▶ **Records for this exercise**

[Start of section]

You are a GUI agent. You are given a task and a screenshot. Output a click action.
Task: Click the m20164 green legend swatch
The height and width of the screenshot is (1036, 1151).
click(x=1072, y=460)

[End of section]
[Start of section]

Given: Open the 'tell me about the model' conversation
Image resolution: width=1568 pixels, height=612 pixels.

[End of section]
[Start of section]

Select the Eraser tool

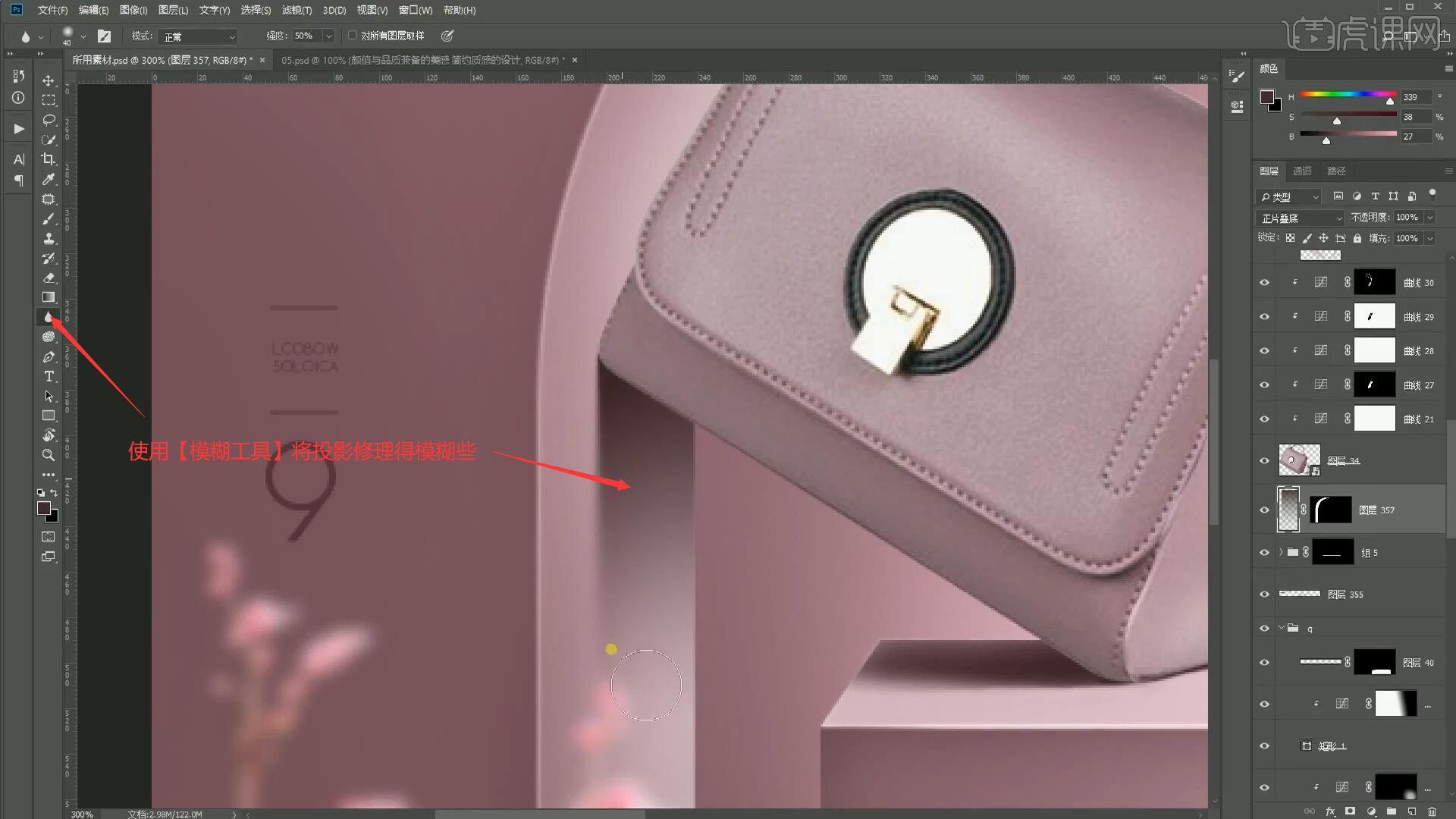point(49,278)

[End of section]

▶ **Task brief**
Above are the records; from them, give again exactly the lines from the one containing "Given: Open the" to the one containing "Image resolution: width=1568", both lines included, and nothing more.

▶ **Output for this exercise**
Given: Open the 'tell me about the model' conversation
Image resolution: width=1568 pixels, height=612 pixels.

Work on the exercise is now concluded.